With single-use production bioreactor volumes in the 1–2 kL range and high cell densities utilized to drive multi-gram per liter titers, harvest unit operations have often continued to rely on centrifugation for efficient cell removal prior to final filtration. This approach presents challenges because single-use bioreactors cannot be pressurized to drive flow to the centrifuge, requiring either use of a feed pump or transfer of the bioreactor contents to a fixed vessel that can be pressurized as the centrifuge feed source. The former approach exposes cells to potentially high and disruptive energy dissipation rates, whereas the latter negates the cleaning benefit of the single-use bioreactor. Either approach based on centrifugation triggers the need for equipment (centrifuge, etc.) cleaning operations, which then prevent the approach to a utility-lite facility that is the vision of single-use processing. Accordingly, development of single-use centrifugation systems/interfaces or other cell removal devices is an area where further innovation is appropriate. This type of technological approach is briefly described in [50].

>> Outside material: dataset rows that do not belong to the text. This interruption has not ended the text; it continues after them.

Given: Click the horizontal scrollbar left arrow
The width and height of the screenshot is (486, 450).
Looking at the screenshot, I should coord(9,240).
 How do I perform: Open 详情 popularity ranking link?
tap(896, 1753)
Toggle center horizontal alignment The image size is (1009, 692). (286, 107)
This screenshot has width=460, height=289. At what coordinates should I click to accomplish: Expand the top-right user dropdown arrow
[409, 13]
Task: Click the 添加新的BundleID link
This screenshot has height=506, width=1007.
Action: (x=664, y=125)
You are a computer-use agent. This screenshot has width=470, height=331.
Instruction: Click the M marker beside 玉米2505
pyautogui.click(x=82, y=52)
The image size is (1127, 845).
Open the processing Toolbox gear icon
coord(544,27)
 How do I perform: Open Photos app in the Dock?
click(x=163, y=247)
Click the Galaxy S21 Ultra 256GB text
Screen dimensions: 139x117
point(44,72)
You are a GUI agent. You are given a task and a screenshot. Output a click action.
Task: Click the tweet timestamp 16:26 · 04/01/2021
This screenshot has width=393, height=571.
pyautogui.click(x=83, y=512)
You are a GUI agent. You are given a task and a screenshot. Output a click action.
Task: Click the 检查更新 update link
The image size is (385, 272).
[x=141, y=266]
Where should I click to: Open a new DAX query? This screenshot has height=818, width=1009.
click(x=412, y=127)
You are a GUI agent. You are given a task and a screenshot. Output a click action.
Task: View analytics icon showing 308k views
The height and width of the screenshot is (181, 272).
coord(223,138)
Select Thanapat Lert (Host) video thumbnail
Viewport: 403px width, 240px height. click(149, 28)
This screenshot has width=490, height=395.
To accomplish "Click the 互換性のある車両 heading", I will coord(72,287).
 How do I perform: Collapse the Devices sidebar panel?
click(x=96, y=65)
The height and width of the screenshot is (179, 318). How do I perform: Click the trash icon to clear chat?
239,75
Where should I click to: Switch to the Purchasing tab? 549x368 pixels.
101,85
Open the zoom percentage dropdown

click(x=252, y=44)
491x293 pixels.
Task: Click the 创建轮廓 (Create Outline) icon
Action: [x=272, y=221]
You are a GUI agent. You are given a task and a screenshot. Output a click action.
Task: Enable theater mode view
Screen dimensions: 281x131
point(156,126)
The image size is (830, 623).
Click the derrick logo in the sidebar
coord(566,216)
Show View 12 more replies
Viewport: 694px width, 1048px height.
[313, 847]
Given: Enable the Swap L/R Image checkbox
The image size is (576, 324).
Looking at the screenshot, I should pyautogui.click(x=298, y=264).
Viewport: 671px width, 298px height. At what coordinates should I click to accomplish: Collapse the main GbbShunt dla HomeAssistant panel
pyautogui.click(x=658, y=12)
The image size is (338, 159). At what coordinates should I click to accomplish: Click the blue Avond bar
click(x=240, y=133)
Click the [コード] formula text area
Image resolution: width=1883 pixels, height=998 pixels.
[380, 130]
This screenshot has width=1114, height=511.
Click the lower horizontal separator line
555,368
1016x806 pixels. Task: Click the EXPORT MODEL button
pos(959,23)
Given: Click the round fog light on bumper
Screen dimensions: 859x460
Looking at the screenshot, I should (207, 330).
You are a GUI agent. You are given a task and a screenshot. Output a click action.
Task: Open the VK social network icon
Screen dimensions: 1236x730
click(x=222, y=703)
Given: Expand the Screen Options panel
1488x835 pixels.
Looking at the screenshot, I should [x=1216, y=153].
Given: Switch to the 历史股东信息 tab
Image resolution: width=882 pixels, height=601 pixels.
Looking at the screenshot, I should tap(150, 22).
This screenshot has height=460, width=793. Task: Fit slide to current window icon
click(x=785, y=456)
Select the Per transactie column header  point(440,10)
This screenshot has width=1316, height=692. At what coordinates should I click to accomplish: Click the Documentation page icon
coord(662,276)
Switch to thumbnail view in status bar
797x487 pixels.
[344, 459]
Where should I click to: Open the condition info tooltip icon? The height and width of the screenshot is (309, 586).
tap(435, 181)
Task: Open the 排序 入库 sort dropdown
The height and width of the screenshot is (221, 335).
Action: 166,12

In the interests of pursuing the utility-lite facility vision for single-use technologies, some companies have eliminated the centrifuge as the initial cell removal step and opted for a purely filtration harvest approach. The challenge with this approach is in identifying the initial filtration technology. Companies have pursued the use of depth filtration for cell removal and initial clarification. However, at these 1–2 kL scales of operation with high-density cultures, one must choose between an extremely large depth filtration area that has a large footprint and is costly or a more moderately sized depth filtration operation that can take as long as 24 h to harvest a batch. One potential approach to improving the filterability of pre-harvest cell culture fluid is that of flocculation of the cells and cell debris. Many flocculants tend to result in acidic conditions, which can cause product damage due to proteolysis. In addition, large amounts of polymeric flocculants and flocs may be a disposal issue, let alone a handling challenge. Accordingly, the non-centrifuge harvest approach is an area that would benefit from further innovation.

5 Conclusion

The current state of the art for industrial mammalian cell cultures has matured to a consensus platform of fed-batch operations at production scales up to 25 kL. The broad use of chemically-defined media and an improved understanding of media formulation and the influence of critical components have enabled more precise control of product quality and improved process consistency. With titers of 6–8 g/L or higher, 100-kg batches are possible with low COGs and very high production capacities. This combination of factors is a very attractive process design basis, with a long development history, a growing understanding of the causes of process variation, and experience with scale-up and facility transfer. Under what scenario is a more intensified process worth the additional investment and risk? There are several areas where further investment in the current process platform will likely provide significant returns. These focus areas will continue to improve this platform to ensure speed to clinic, efficient process development, streamlined process characterization, and validation of reliable and transportable commercial processes.